_Tasks and exercises_
1 > Reproduce the part of the forum thread on feeding text-file parameters to a Python function from "Then you can" up to and including "my_function(line.rstrip())".
2 > Using the forum thread on feeding text-file parameters to a Python function, decide whether each statement agrees with it. Answer yes or no and quote the words that settle it.
(a) The asker can already run a Python script from a batch file.
(b) The rstrip() method removes the trailing newline from each line read.
(c) The suggested loop opens parameters.txt for writing.
3 > Carry on the forum thread about feeding text-file parameters to a Python function, beginning right after its last sentence.

_Text segment_
###
Python Function: using a batch file to pass parameters from .txt file to python function and execute function

I would like to pass 1 or more parameters from a text file to a python function using a batch file. Is this possible? Ideally I would like to read from a line in the text file which would pass the specific com port to the python function, my_function and these actions could be done using a batch file
I can currently call a python script using a batch file as shown below. Separately I can also call a python function and pass a parameter to it using Python Shell. I need to be able to pass different values from a text file to the same function which is where I'm stuck.
Any help would be greatly appreciated.
Current batch file code calling a python script
echo[
#echo. The Step below calls the script which opens COM 12
echo[
"C:\Python\python.exe" "C:\Scripts\open_COM12.py"
Current python code to pass parameter (com port number) and call python function
import ConfigComPort as cw
from ConfigComPort import my_function
my_function('12')
Connection successfully made
Text File contents
COM_PORTS
12
19
23
22
If you have a file called parameters.txt with data
foo
bar
foobar
And a function
def my_function(some_text):
print("I was called with " + some_text)
Then you can do this to pass every line of the file to the function:
with open('parameters.txt', 'r') as my_file:
for line in my_file:
# remove the # and space from the next line to enable output to console:
# print(line.rstrip())
my_function(line.rstrip())
Note that the rstrip() method in all my examples strips off the trailing newline (as well as other trailing whitespace) that would otherwise be part of each line.
###
_Collected material_
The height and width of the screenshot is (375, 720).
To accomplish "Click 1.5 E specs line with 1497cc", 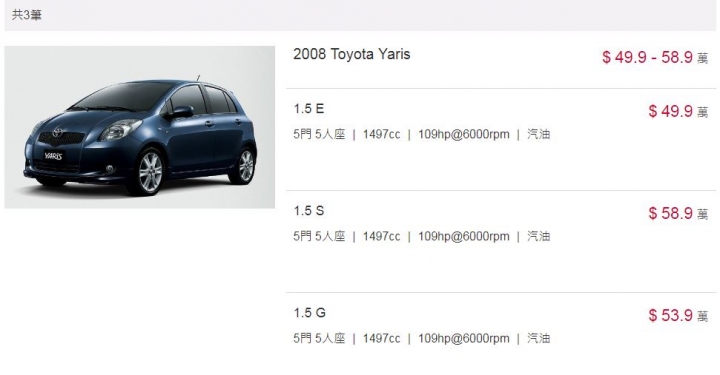I will click(422, 134).
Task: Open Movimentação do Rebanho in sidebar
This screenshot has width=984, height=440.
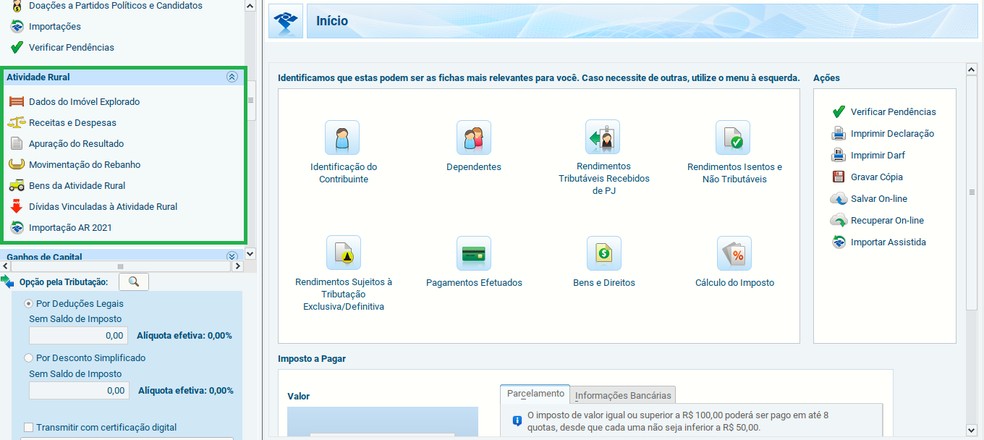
###
_Final results_
1 >
Then you can do this to pass every line of the file to the function:
with open('parameters.txt', 'r') as my_file:
for line in my_file:
# remove the # and space from the next line to enable output to console:
# print(line.rstrip())
my_function(line.rstrip())

2 >
(a) Yes: "I can currently call a python script using a batch file as shown below."
(b) Yes: "strips off the trailing newline (as well as other trailing whitespace) that would otherwise be part of each line."
(c) No: "with open('parameters.txt', 'r') as my_file:"

3 >
If your parameter file has a header, as in your example, you have multiple possibilities to skip that.
For example you can read all lines at once into a list and then iterate over a subset:
with open('parameters.txt', 'r') as my_file:
all_lines = [line.rstrip() for line in my_file.readlines()]
# print(all_lines)
for line in all_lines[1:]:
# print(line)
my_function(line)
However, that would just ignore the header. If you accidentally passed a wrong file or one that has invalid content, this could spell trouble.
It's better to check whether the header of the file is correct. You can just expand the code from above:
with open('parameters.txt', 'r') as my_file:
all_lines = [line.rstrip() for line in my_file.readlines()]
# print(all_lines)
if all_lines[0] != 'COM_PORTS':
raise RuntimeError("file has wrong header")
for line in all_lines[1:]:
# print(line)
my_function(line)
Or you can do this inside the loop, for instance:
expect_header = True
with open('parameters.txt', 'r') as my_file:
for line in my_file:
stripped = line.rstrip()
if expect_header:
if stripped != 'COM_PORTS':
raise RuntimeError("header of file is wrong")
expect_header = False
continue
# print(stripped)
my_function(stripped)
Or you can use an generator expression to check the header outside of the loop:
with open('parameters.txt', 'r') as my_file:
all_lines = (line.rstrip() for line in my_file.readlines())
if next(all_lines) != 'COM_PORTS':
raise RuntimeError("file has wrong header")
for line in all_lines:
# print(line)
my_function(line)
I would likely prefer this last one, as it is has a clear structure and no magic numbers (such as 0 and 1, referring to which line is the header and how many to skip, respectively) and it doesn't need to read all lines into memory at once.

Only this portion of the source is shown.